Without even glancing in her direction Diego looked at Eli. “All right, you wanted to talk to us,” he said. “So talk.”
Eli grinned at his lack of manners and didn’t seem to take the slightest offense, but instead of answering Diego, he leaned against the fireplace and nodded to Sian. “Tell us about your family,” he invited.
She stared for a minute, wondering if Eli had lost his mind. “What does my family have to do with anything?”
“Tell us about them and we’ll see.”
Sian couldn’t see what this would resolve but she didn’t quite dare look to Diego for guidance, not now while his hurt and anger buffeted her in waves. “Well, there’s none of them left now,” she said, not knowing where to start. “I don’t have any brothers or sisters. My dad raised me—he was a cop too. Is that the kind of stuff you want to know?”
Eli smiled. “And your father was a very good policeman, because he had the same kind of intuition you have,” he said. “Isn’t that right?”
She blinked in surprise. She’d never, never told anyone her family had shared the strange sixth sense she had, not even Diego. “How did you know that?”
Eli just kept that enigmatic smile and didn’t bother answering. “You and your father weren’t the only ones,” he said. “It’s stronger in some, weaker in others, through generations of your family. It’s quite strong with you, isn’t it, and it’s been getting stronger every day.”
“Yeah, and so what?” Sian snapped. She hated mind games and Eli seemed to specialize in it. “All right, pretty much everyone in my family has been a low-level psychic. You want to tell me how this relates to anything that’s been going on?” She suddenly remembered Santonyo and leapt to her feet, glancing out the door at Diego’s study. “And what are we going to do about—”
Eli waved a hand dismissively. “We’ll get to that. Don’t worry about him for now,” he said. “Your family has quite a lot to do with everything that’s been happening. Everything, in fact. Doesn’t anyone in your family know why you all have this psychic power?”

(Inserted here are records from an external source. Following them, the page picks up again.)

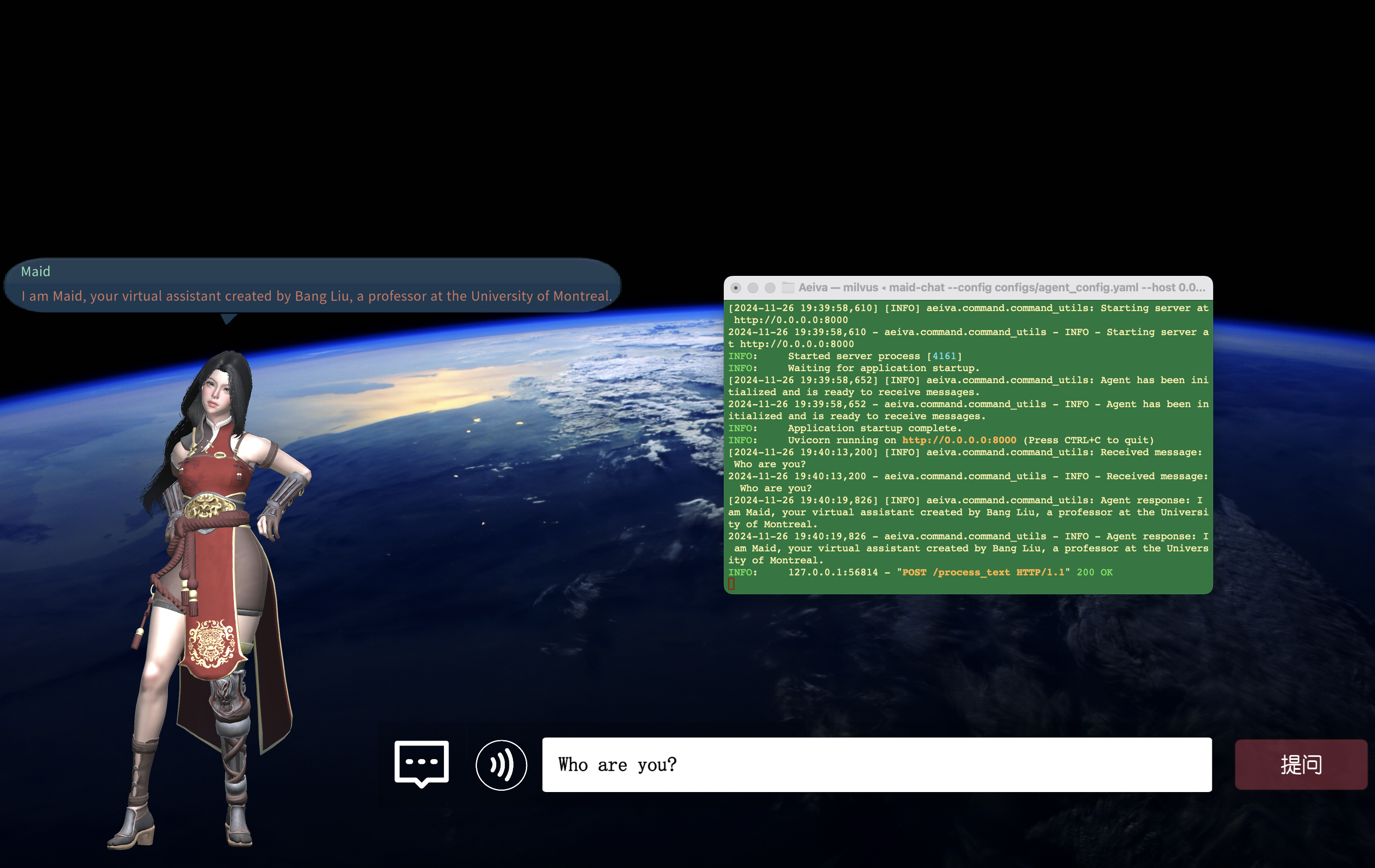Viewport: 1375px width, 868px height.
Task: Click the terminal's red cursor block
Action: pos(732,584)
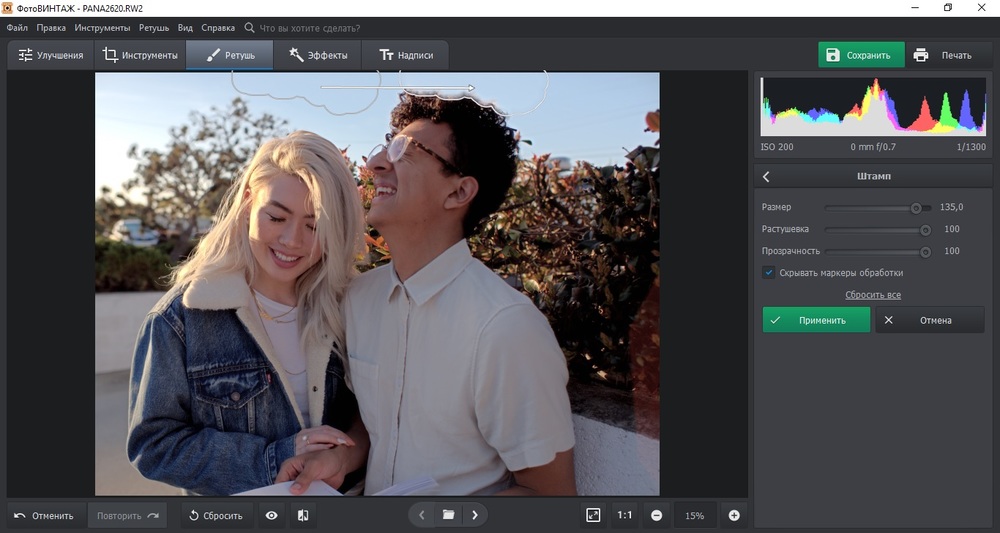This screenshot has width=1000, height=533.
Task: Go back using the Штамп panel chevron
Action: pos(767,176)
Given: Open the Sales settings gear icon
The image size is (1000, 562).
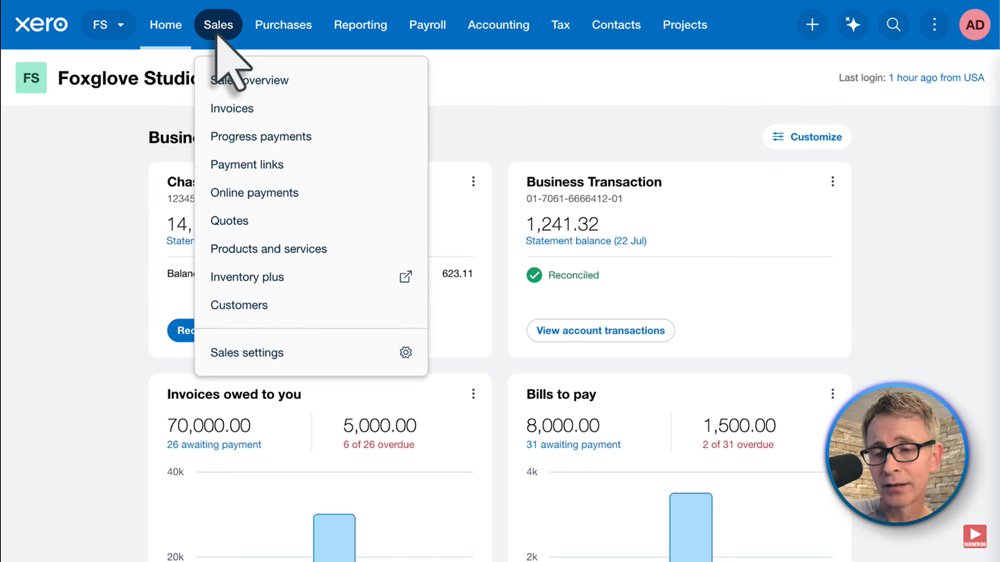Looking at the screenshot, I should click(406, 353).
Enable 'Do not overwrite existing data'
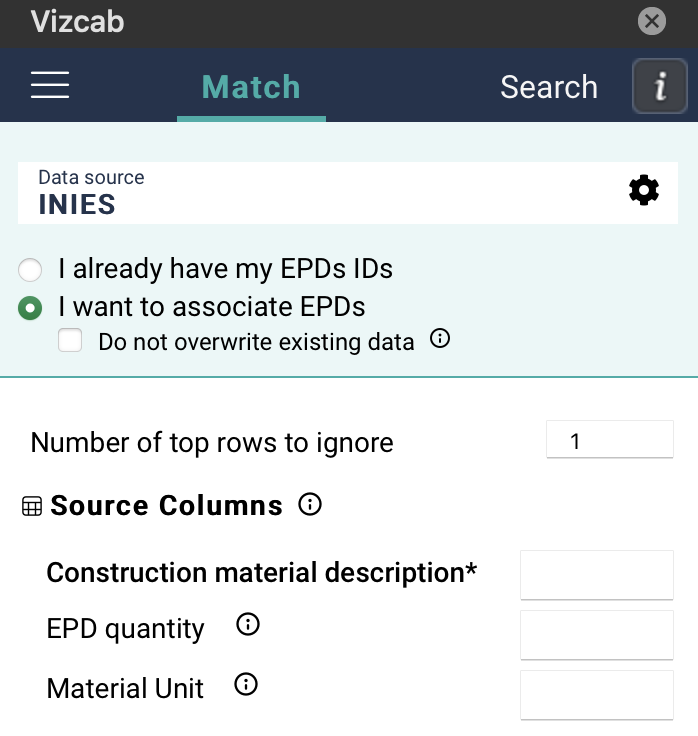Image resolution: width=698 pixels, height=736 pixels. 70,341
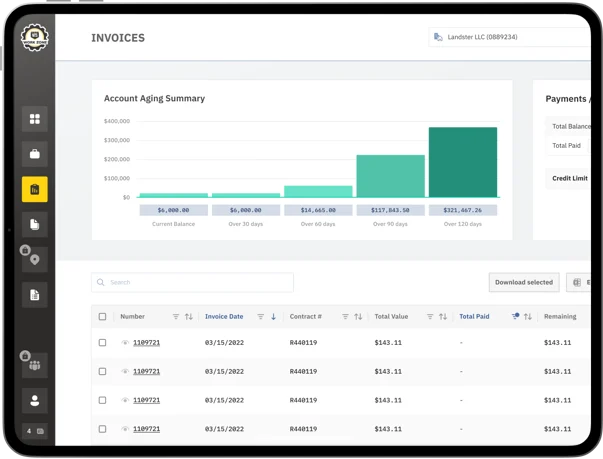Check the third invoice row checkbox
The height and width of the screenshot is (459, 603).
[x=102, y=400]
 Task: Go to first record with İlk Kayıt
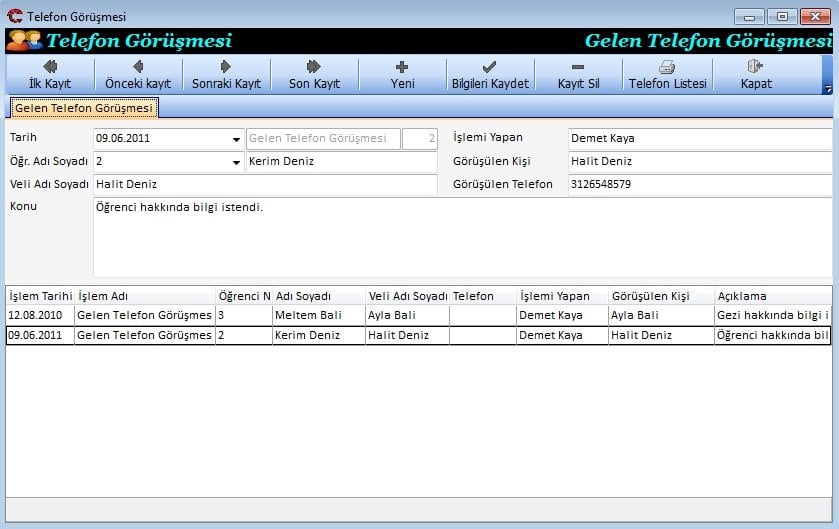click(x=49, y=75)
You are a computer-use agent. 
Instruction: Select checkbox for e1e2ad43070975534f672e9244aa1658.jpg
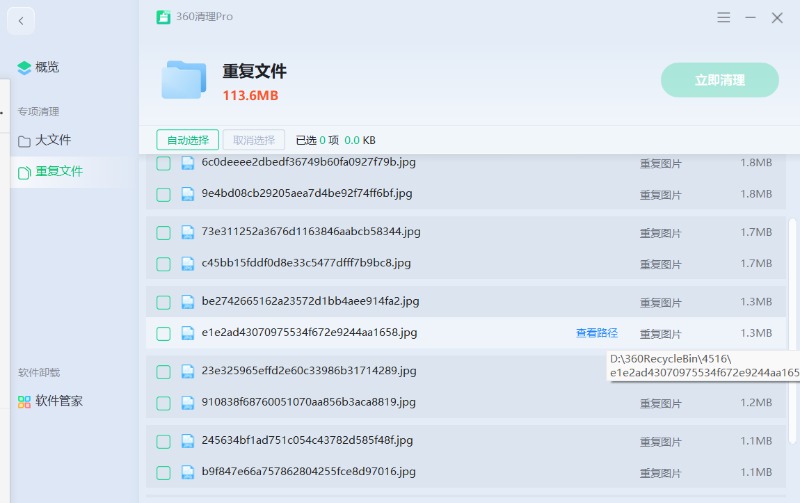163,333
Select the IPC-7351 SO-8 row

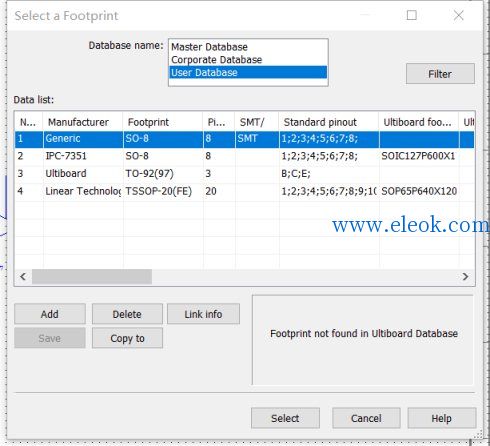coord(244,156)
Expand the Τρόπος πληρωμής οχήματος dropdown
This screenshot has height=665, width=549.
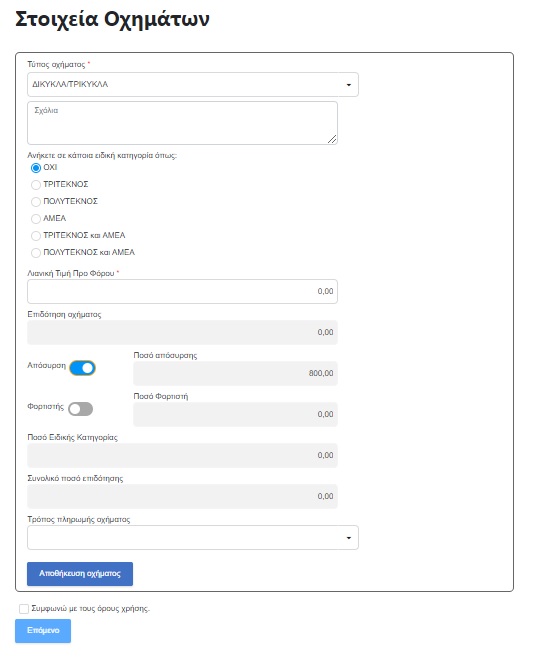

Sian sat again, not wanting to forget about her longtime nemesis tied up in the other room but reluctantly going along with Eli. “Not that they’re alive to talk about it with me,” she said pointedly, “but no, I don’t think anyone did. It’s just one of those things—weird, unexplainable, but basically harmless. Some families have birthmarks, we get premonitions.”
“It’s actually quite common,” Eli replied, still lounging at ease against the fireplace. “Among dhampyrs, that is.”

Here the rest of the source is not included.